Other developers, such as Blizzard Entertainment are also shifting to a strategy where most of the game logic is on the "side" or taken care of by the servers of the game maker. Blizzard uses this for its game Diablo III, citing "a need for an always-on connection" as a "piracy deterrant" and Electronic Arts also is intending to use this same strategy with their reboot of SimCity." - Wikipedia

Always online is one thing.

But having a Queue system on a singleplayer game? C'mon, this is getting pathetic.
Sure it's "multiplayer" in some way where you have a city next to different players and you can sell/buy from them or even send out help when their city is in need.
But you should have an option to have an offline city in case of horrible accident as losing the Internet for a day or a week! It have happened and it happened to me, I lost the Internet for a week and I had almost NOTHING to play thanks to the "Always online" policy the games usually have now.

(I wonder how players will handle it when they are playing a SINGLEPLAYER game and they start lagging because of the masses of players logging in to the servers.)

Back to the point; having a queue system for a singleplayer and a "touch" of "multiplayer" is getting stupid, thanks for the information Totalbiscuit (YOUTUBE VIDEO), I was THIS close to buy the game. On the bloody release day the servers couldn't even handle the players who have bought the Digital Deluxe edition and waiting for the "pre-order early release". 
I even felt it on Origin how it lagged like hell on the Sim City release date. 
Yes, yes, I know. Usually the servers crash as hell on the release day, just look at Diablo III, Release of new Expansions for World of Warcraft etc.


Against piracy.

Apparently the DRM is to "defend" the product from piracy, which then again fails so horribly it's not even funny watching them burn themselves and lose consumers.
We've all heard about PirateBay and the "good" work they do (different opinion, I'll stay neutral on this one!) and how it opens the world for certain people for movies, games, music and other files.

But what really grinds my gear is how narrow-headed-sons-of-..... yes, let's just say EA and others "Always online" gaming companies only thinks about money and how to FORCE the online part on consumers. Haven't they even thought for a second to listen to the customers?
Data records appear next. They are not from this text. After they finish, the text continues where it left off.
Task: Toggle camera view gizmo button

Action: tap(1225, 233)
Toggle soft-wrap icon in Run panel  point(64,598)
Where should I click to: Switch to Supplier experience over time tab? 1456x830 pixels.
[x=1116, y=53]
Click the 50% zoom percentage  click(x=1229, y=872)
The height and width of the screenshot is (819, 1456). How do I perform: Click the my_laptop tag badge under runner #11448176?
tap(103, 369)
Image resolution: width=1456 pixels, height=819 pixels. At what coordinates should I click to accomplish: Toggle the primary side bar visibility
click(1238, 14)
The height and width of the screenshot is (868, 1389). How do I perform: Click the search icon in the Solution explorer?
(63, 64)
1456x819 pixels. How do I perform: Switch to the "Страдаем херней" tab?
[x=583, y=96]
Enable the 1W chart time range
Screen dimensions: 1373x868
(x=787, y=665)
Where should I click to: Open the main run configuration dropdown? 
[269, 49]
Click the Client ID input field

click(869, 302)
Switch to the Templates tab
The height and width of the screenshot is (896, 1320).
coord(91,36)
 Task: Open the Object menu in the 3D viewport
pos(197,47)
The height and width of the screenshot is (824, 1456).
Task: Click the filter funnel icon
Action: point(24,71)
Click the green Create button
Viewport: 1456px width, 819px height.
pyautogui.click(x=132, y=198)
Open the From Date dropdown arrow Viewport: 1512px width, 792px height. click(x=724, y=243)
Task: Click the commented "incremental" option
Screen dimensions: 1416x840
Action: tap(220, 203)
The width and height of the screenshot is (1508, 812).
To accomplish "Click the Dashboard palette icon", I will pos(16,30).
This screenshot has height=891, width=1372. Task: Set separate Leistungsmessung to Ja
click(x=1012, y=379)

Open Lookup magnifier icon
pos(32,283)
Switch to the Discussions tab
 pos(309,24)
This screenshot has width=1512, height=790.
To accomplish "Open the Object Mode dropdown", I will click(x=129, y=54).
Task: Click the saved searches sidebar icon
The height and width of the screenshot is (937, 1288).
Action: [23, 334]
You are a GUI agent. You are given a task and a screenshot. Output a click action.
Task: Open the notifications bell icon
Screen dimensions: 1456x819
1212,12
Maybe it is overpriced, maybe the Always online part is bad for a singleplayer game, maybe shooting the customer down with DLC's aint the best way?

This is also why I got my thumbs up for Valve, they have offline mode (but a shame, not always working as intended, but it's there) so you can play your games.... offline!
I get it that certain games are hard to play offline if they are almost purely Multiplayer, like Team Fortress 2, but at least they try! 
Not only that but valve tries to make a way for you to sell your "old" digital games you have on steam to friends or to a random person, which makes a lot of big gaming companies boil of anger, because they want more money.



I could go on but I fear I will go out of context and just "personalize" my attacks directly to EA games and before I know it, I got a black van sitting outside of my house.

So this ends this Month's Rant, Maybe it will be more than just 1 a month, who knows what else will piss me off. Oh right, who am I kidding? EA will... and the DEAD SPACE 3 DLC'S THAT ARE UTTER USELESS!